This beautifully written, somewhat schizophrenic book, now has permanent place on my coffee table. Look at the dimensions carefully before buying, it's quite large!
I find this book a joy, as it can be used in so many ways: To sit down and lose oneself in for a while; to pick up in passing and consume a morsel of erudition; and (my favourite) to watch the look on my guests faces as they are inexorably drawn to it by title and design, open it at random, and try to work out what it is / is for / is about! Do not try and read it all at once - your head is likely to explode ;-)
Professor Gill's writing is delightful, clearly demonstrating his fascination with, and enjoyment of, so many different strands of life and art. This book will make you want to source all his other books, and all the references he quotes in the huge bibliography. Whether you are interested in reading haiku for your own pleasure, studying haiku academically as art or as history, studying Japanese culture and food (yes, they eat these icky things!), or having an interest in the natural world and the life under the seas, this book will enthrall, divert and delight.
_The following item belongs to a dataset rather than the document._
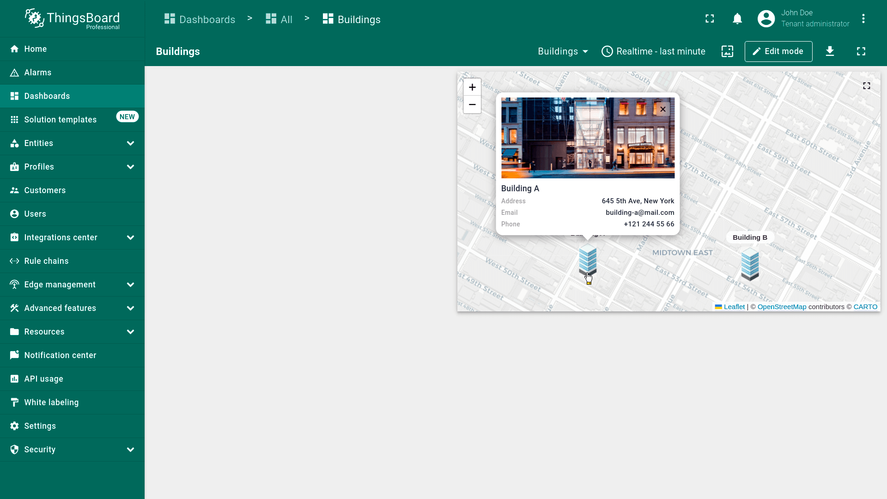
Task: Open the OpenStreetMap attribution link
Action: (x=782, y=307)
The title is somewhat confusing, as the haiku and natural history in the book are about sea cucumbers (Holothurians, a subgroup of Echinoderms) and not sea slugs (Nudibranchs, gastropod molluscs) but Prof. Gill explains very neatly in the foreword that 'slug' is much more likely to fit into a short-meter poem than 'cucumber', and they are both, after all, fairly small slimy soft-bodied sea-floor-dwellers. Such flexibility, as well as Prof. Gill's clear sense of humour, mark this book out as a labour of love, and much more than an academic text in any subject area.